Mi piacciono gli incontri su altri livelli che possono accadere anche mentre si zappa la terra l’uno accanto all’altro.
Mi piacciono i ‘colori del pavone’ e questa definizione che mi porto dietro da una vita, rubata da un film.
Mi piacciono i fiori, quelli di campo, quadri della natura, il ronzio degli insetti, la danza del polline che mi devasta.
Mi piace il melone, l’anguria, l’acqua, il sole che arde la pelle, il pigmento che diventa bruno.
Mi piacciono i muscoli, perfezione dell’anatomia, i bozzetti di Leonardo, la pergamena e il tratto a matita.
Mi piace l’estetica e il suo fine, mi piace chi comprende la sua sua essenza, mi piace chi ricerca la necessaria armonia come linfa vitale per muoversi nel mondo.

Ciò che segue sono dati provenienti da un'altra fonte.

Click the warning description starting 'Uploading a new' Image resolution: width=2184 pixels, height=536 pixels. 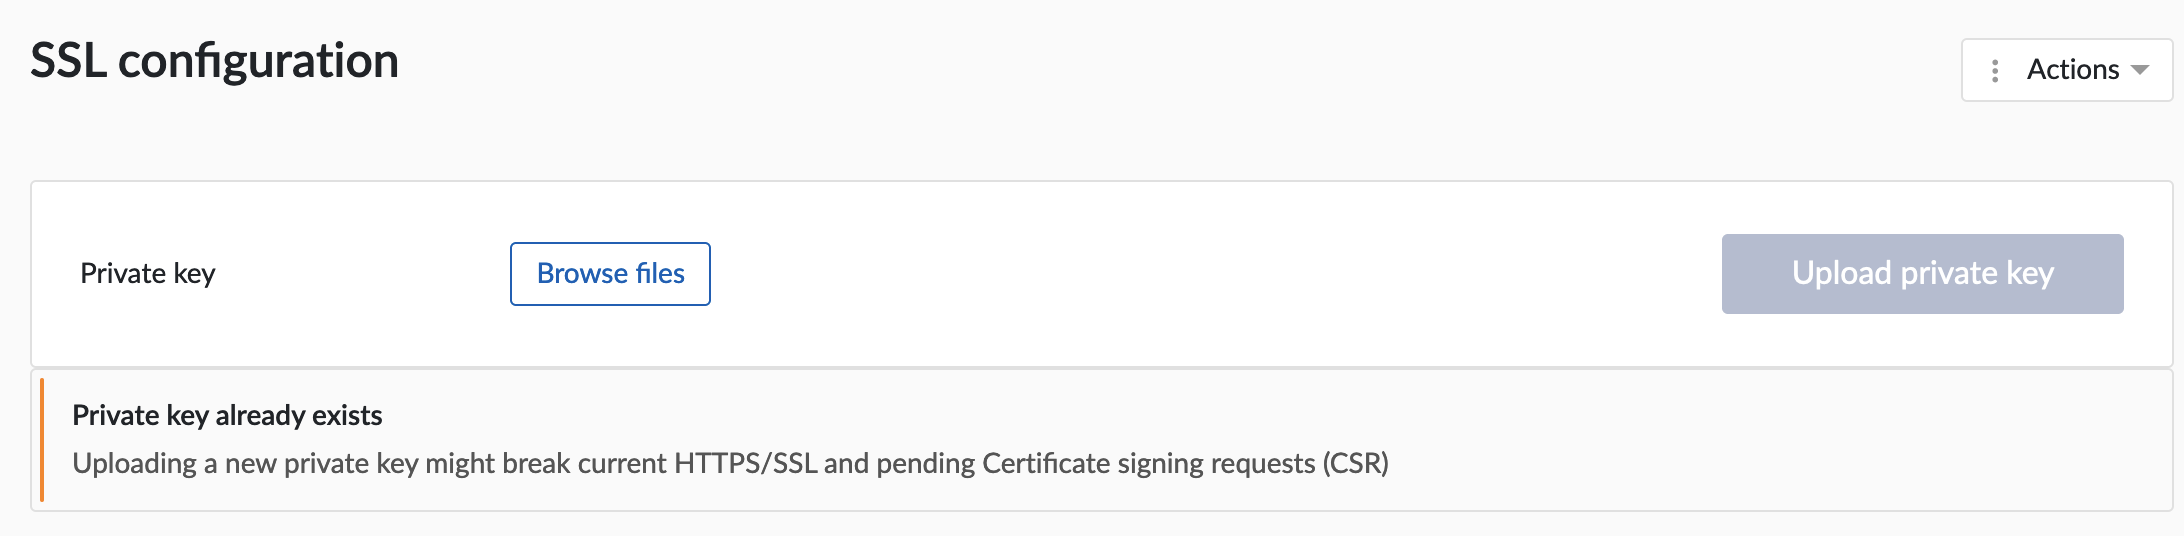pos(730,464)

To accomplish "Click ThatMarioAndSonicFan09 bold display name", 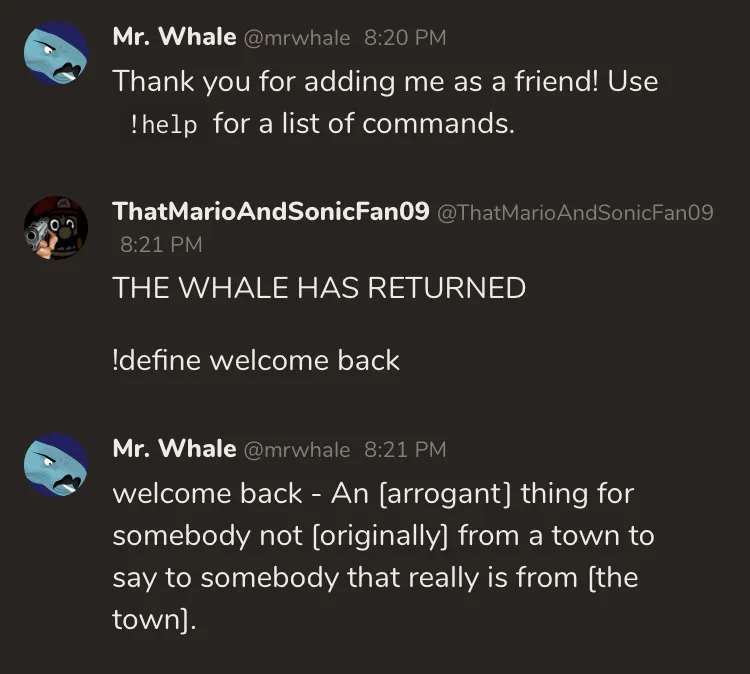I will click(x=271, y=211).
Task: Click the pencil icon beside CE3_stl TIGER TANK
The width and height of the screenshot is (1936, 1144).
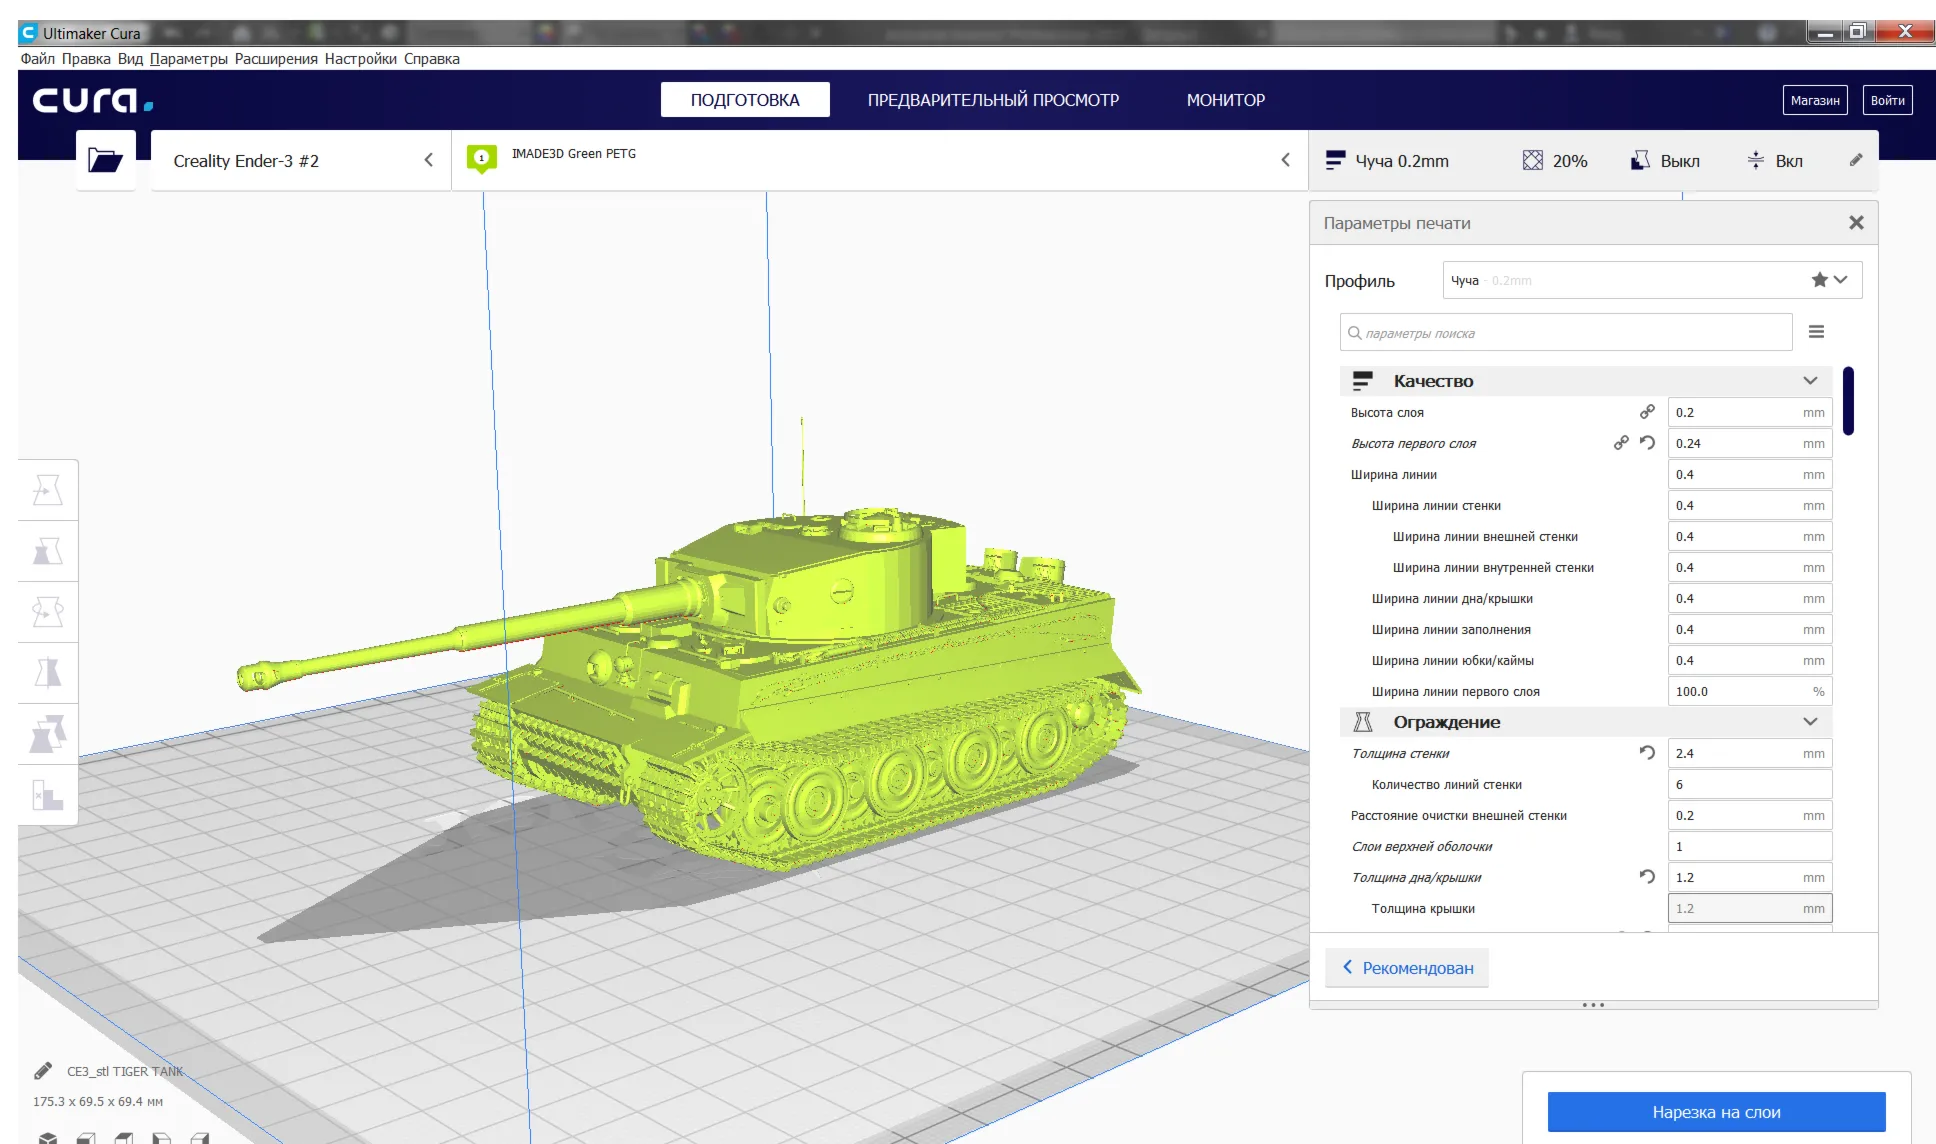Action: [x=43, y=1071]
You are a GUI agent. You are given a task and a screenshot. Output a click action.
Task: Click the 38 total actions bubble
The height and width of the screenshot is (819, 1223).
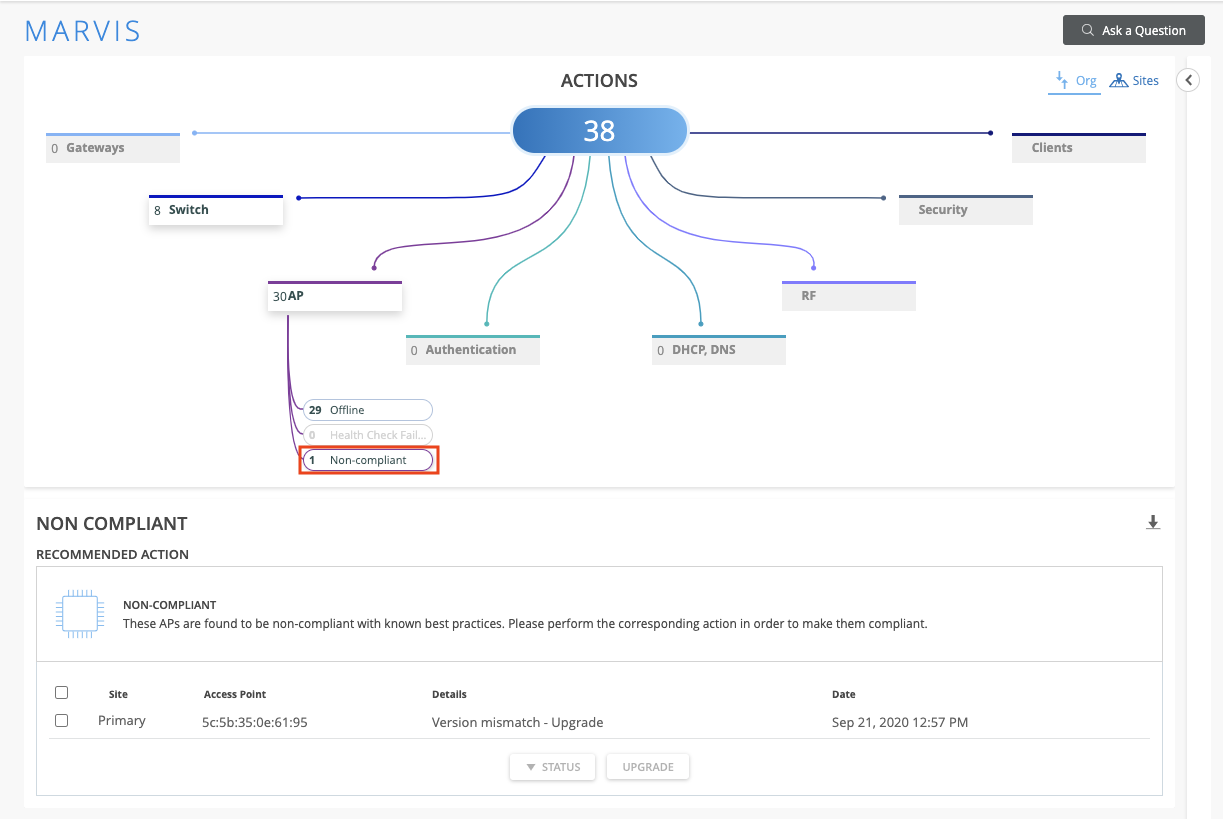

Mi piacciono i vestiti vintage, i capelli corti corti o il perenne raccolto, i saldali col tacco, gli zaini da campeggio e l’indispensabile che possono solo contenere.
Mi piacciono le lampade, i tessuti, i giardini, i capitelli, l’aria tersa, il pianoforte e la fatica del pedalare.
Mi piace il risotto, la zuppa, la carta da parati, il ricordo di mia nonna che beveva caffè temperatura amianto nel bicchiere grezzo del vino da osteria.
Mi piacciono il legno, la pietra, i contrasti.
E mi piacciono le righe, per il loro ordine che si ripete che trasforma in razionale e semplice il tumulto interiore.
Avrei voluto parlare della fine di un ciclo, delle mie ultime decisioni, del perché e del percome. Ma a chi sarebbe interessato? A me che già lo so? A loro?
Sorrido.
Perchè mi piacciono i sorrisi. Per la loro capacità di farci voltare pagine con infinita e profonda leggerezza.